• [TEXT SHOWN]
September 11, 2014

How to Separate our Past from our Future

Why Doesn’t our Past Have to Affect our Future?

Our past does not have to affect our future for these reasons:

· Throughout the years, many people have shown that it is possible to move beyond severely dysfunctional lives. Therefore, we have “scientific” proof that it can be done. The turbulent, disadvantaged, childhood of some celebrities is well known. For example, Dolly Parton and Naomi Judd are two American Country music superstars who were born into underprivileged families in the mountains of Appalachia.

·  Every day offers us a fresh start. If we feel that our past was unsatisfactory, we can try to find the strength and resources to improve our future. Obviously, this won’t happen overnight in many cases. Some trauma takes years, or even decades, to overcome. However, most people will have the capacity to build a better life, little by little, if they are willing to work hard.

What Well-Known People Have Moved Beyond Their Past?

I’m sure that the list of famous survivors, past and present, could fill volumes of books. However, in my book, Accept No Trash Talk, I mention a few inspiring people:

· Theodore Roosevelt overcame childhood medical problems to develop into the 26th President of the United States.

· Helen Keller was struck with what is widely presumed to be Scarlet Fever as a toddler. The disease left her deaf and blind. However, she conquered her challenges to grow into a successful American author, political activist, and lecturer.

· Jackie Robinson was the first African-American to be allowed into all-white Major League Baseball. He played for the Brooklyn Dodgers. He played in six World Series games and six All-Star games.

· “Colonel” Harland Sanders became the legendary founder of fast-food giant, Kentucky Fried Chicken, after a lifetime of failed businesses and failed careers.

(Collected data)
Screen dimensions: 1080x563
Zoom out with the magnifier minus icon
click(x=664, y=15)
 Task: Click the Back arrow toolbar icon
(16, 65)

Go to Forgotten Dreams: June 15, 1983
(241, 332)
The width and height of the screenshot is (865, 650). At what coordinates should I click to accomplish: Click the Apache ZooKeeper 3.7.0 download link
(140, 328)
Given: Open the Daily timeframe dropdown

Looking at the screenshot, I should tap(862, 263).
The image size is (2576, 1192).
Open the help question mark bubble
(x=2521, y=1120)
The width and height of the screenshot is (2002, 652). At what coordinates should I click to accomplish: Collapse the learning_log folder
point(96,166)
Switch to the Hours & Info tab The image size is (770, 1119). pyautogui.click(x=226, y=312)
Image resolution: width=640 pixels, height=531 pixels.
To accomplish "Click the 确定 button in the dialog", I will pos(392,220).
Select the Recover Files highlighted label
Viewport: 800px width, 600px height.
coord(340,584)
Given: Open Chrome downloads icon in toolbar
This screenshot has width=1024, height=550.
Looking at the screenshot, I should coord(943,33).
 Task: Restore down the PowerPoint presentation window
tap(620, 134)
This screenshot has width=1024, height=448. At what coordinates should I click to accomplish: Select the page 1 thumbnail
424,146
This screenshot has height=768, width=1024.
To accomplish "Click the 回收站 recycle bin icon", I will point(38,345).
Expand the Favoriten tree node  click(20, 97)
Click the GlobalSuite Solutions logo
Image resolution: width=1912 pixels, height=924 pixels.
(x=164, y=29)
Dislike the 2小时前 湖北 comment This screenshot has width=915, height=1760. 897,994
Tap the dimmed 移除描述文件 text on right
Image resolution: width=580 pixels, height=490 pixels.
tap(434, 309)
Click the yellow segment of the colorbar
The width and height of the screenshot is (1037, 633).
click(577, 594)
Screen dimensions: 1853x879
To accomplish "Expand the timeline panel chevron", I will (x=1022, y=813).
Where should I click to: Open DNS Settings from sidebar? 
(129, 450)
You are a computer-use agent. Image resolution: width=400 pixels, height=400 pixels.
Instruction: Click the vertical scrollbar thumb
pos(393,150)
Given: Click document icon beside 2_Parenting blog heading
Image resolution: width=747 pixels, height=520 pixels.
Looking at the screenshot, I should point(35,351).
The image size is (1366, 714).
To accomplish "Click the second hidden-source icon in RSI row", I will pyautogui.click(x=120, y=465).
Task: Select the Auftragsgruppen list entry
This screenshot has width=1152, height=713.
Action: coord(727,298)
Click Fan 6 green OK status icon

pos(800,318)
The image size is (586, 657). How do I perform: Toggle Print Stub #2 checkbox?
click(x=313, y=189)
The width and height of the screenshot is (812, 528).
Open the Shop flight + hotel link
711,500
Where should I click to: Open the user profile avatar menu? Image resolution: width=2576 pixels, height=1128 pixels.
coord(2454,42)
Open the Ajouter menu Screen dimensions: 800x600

• [ACTIONS TO TAKE]
1 - In the text on separating the past from the future, rewrite the passage from "What Well-Known People" up to and including "six All-Star games.", putting "young child" in place of "toddler".
2 - Which people does the text on separating the past from the future name as the inspiring people mentioned in the book Accept No Trash Talk?

• [ANSWERS BELOW]
1 -
What Well-Known People Have Moved Beyond Their Past?

I’m sure that the list of famous survivors, past and present, could fill volumes of books. However, in my book, Accept No Trash Talk, I mention a few inspiring people:

· Theodore Roosevelt overcame childhood medical problems to develop into the 26th President of the United States.

· Helen Keller was struck with what is widely presumed to be Scarlet Fever as a young child. The disease left her deaf and blind. However, she conquered her challenges to grow into a successful American author, political activist, and lecturer.

· Jackie Robinson was the first African-American to be allowed into all-white Major League Baseball. He played for the Brooklyn Dodgers. He played in six World Series games and six All-Star games.

2 -
- Theodore Roosevelt
- Helen Keller
- Jackie Robinson
- "Colonel" Harland Sanders